Mit allem diesem wäre aber dennoch das Frühstück ohne die neuesten Zeitungsblätter sehr unvollständig, sie sind ein Hauptstück dabei. Ein selten vermißtes Stück des deutschen Frühstücks, die Tabakspfeife, ist, zum Lobe der Londoner sei´s gesagt, bei ihnen ganz verbannt; dies schmutzige Vergnügen wird der letzten Klasse des Volks überlassen; höchst ergötzt sich noch zuweilen ein alter, ausgedienter Seemann oder ein kaum halbzivilisierter Landjunker in seinen einsamen vier Pfählen daran.

Die Dame des Hauses bereitet den Tee, zwar viel umständlicher, aber auch viel besser als wir. Die Tassen werden erst sorgfältig mit heißem Wasser ausgewärmt, der Tee abgemessen, das heiße Wasser nach gewissen Regeln darauf gegossen, und um für alle diese Mühe den gehörigen Ruhm zu ernten, wird der Reihe nach gefragt: ob der Tee nach jedes Wunsch geraten sei? Alles geschieht langsam und mit einer feierlichen Ruhe, welche die Engländer gern ihren Mahlzeiten geben: denn sie mögen dabei keine anderen Gedanken aufkommen lassen, außer den des gegenwärtigen Genusses. Nur die Zeitungsblätter machen beim Frühstück hiervon eine Ausnahme, und die Herren und Damen beschäftigen sich eifrig damit: denn nicht nur politische Neuigkeiten werden darin aufgetischt, auch Theater- und Familiennachrichten, und vor allem die neuesten Stadtgeschichten, frohe und traurige, erbauliche und skandalöse, wahre, halbwahre und ganz erdichtete. Alles wird gelesen, alles wird besprochen. Dass bei solchen Fällen das Gespräch seltener stockt, als sonst wohl geschieht, ist natürlich.
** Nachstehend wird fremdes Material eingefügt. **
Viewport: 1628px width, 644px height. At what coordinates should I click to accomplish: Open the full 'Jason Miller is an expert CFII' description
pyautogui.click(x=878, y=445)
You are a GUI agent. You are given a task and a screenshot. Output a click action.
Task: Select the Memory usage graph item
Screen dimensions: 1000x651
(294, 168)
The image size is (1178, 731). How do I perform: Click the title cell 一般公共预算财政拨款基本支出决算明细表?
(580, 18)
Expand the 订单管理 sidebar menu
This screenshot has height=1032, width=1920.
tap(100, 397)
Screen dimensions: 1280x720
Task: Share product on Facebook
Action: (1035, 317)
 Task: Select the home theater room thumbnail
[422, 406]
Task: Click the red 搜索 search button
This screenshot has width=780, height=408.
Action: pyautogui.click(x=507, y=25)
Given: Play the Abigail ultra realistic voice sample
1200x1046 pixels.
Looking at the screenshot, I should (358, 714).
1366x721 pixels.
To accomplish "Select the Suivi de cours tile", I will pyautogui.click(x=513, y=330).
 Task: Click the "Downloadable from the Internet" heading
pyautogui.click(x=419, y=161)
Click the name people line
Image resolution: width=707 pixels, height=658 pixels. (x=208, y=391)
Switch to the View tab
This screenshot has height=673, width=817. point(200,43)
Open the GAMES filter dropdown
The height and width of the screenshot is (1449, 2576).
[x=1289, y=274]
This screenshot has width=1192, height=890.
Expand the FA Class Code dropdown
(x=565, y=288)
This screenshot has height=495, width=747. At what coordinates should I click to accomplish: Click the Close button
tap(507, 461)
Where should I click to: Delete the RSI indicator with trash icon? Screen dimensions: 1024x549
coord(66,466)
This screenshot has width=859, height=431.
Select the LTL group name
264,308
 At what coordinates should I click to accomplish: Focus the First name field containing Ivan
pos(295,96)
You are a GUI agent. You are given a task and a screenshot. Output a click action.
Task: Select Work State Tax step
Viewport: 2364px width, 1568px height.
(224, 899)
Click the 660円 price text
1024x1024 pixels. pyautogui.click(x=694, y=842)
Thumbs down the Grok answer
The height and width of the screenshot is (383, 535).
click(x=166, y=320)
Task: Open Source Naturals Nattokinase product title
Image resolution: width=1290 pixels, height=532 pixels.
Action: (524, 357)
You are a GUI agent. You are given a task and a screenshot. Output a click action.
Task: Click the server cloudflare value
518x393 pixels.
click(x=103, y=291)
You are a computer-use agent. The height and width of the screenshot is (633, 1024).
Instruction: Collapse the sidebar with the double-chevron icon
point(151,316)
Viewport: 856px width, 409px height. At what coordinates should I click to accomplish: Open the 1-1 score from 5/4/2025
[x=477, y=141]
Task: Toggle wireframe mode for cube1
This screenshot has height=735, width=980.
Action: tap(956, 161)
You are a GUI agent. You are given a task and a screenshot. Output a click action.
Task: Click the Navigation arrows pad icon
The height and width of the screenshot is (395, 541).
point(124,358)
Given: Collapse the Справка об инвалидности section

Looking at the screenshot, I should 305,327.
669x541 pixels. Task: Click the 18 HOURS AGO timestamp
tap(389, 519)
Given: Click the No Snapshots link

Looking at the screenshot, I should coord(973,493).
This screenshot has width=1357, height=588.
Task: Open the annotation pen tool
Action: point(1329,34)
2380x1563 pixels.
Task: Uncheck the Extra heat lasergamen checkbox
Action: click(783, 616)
Nach dem Frühstück begeben sich die Männer an ihr Geschäft, ins Comptoir, oder wohin ihr Beruf sie treibt. So viel möglich wird den Vormittag über alle Arbeit abgetan, und trotz des späten Anfangs ist er lang genug dazu, da niemand vor fünf bis sechs Uhr zu Mittag speist. Nach Tische feiert jeder gern, wenn ihn nicht gerade ein hartes Schicksal zur Arbeit zwingt.